Task description:
Give the records from the line containing "The width and" through the end as a Markdown table with columns Row and Text, one numbered row per line, skipping blank lines and leaving out the pictures.
Start of Excerpted data
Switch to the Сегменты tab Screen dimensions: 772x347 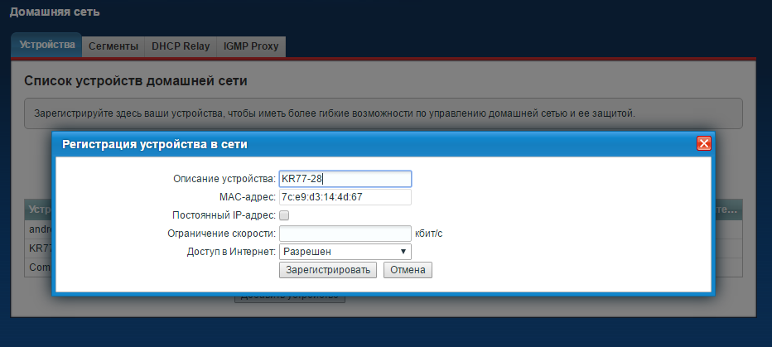click(113, 46)
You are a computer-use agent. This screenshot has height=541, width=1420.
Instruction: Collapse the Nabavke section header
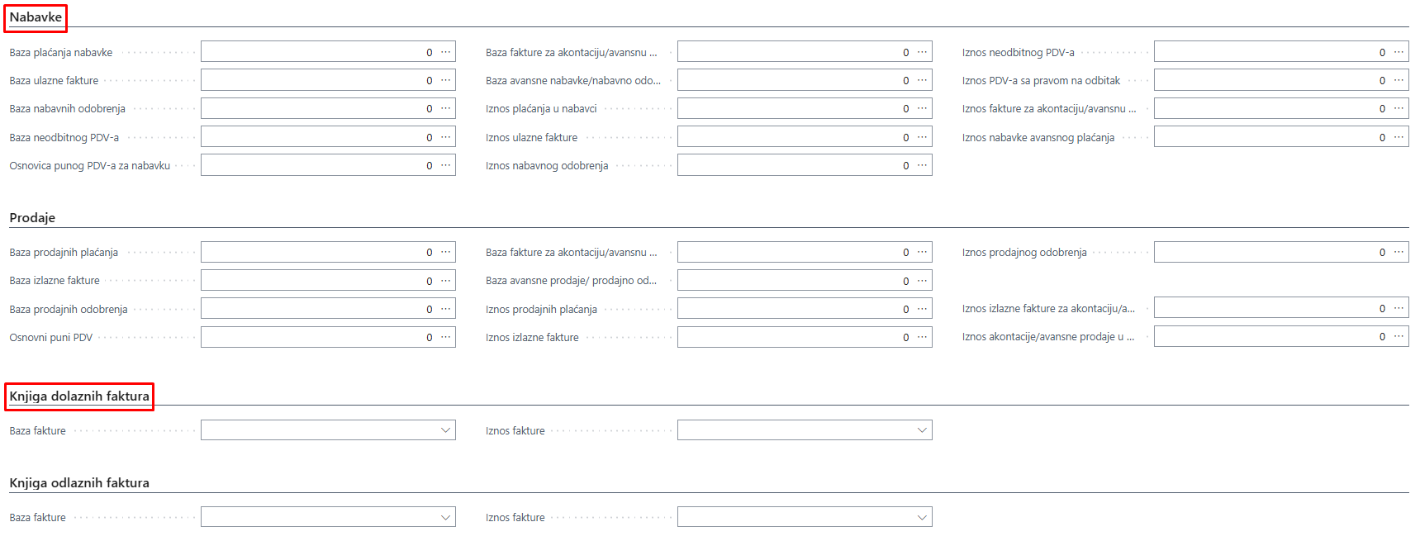(x=36, y=17)
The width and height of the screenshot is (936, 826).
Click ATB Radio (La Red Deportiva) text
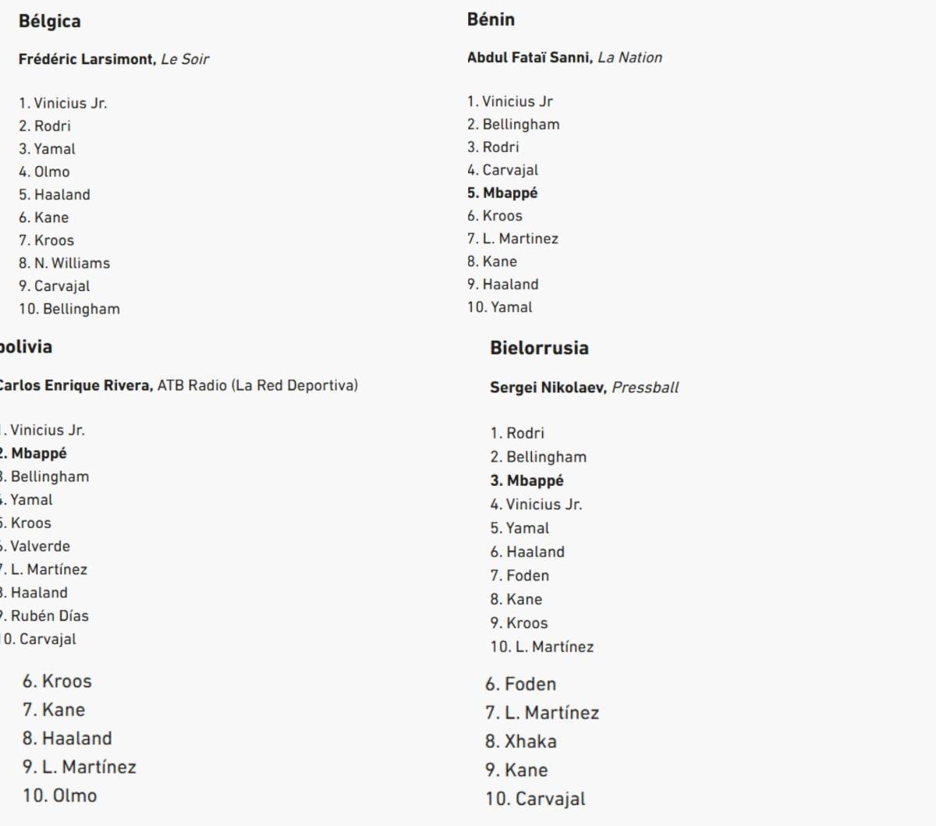[257, 385]
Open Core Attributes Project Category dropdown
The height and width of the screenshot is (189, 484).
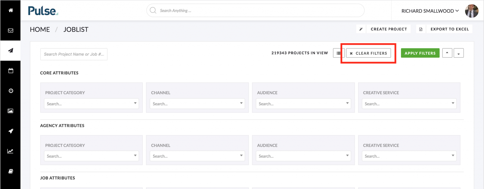(91, 104)
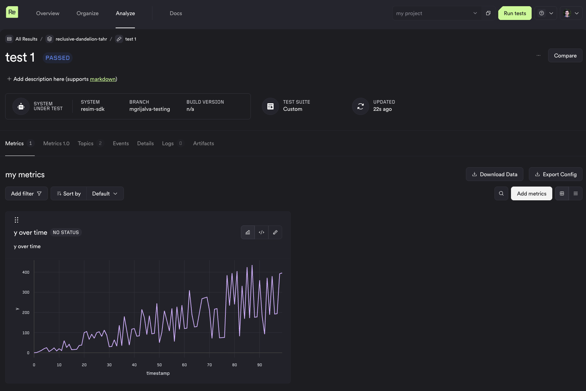
Task: Expand the user avatar account menu
Action: pos(571,13)
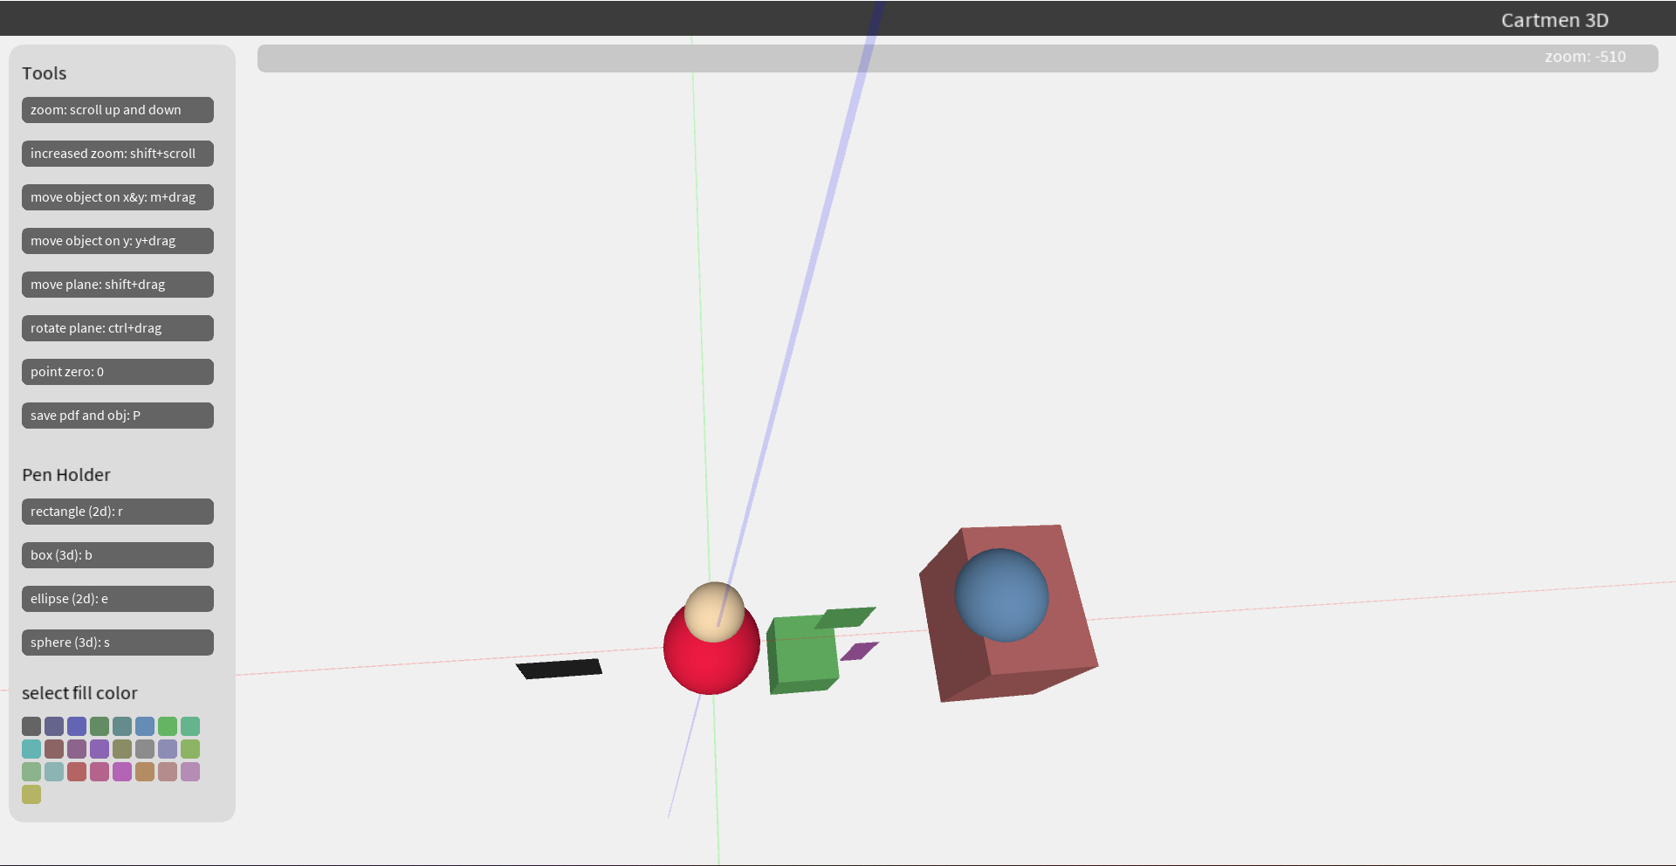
End of Excerpted data
The output:
| Row | Text |
|---|---|
| 1 | The width and height of the screenshot is (936, 826). |
| 2 | Click ATB Radio (La Red Deportiva) text |
| 3 | [257, 385] |
| 4 | Open Core Attributes Project Category dropdown |
| 5 | The height and width of the screenshot is (189, 484). |
| 6 | (91, 104) |
| 7 | Task: Expand the user avatar account menu |
| 8 | Action: pos(571,13) |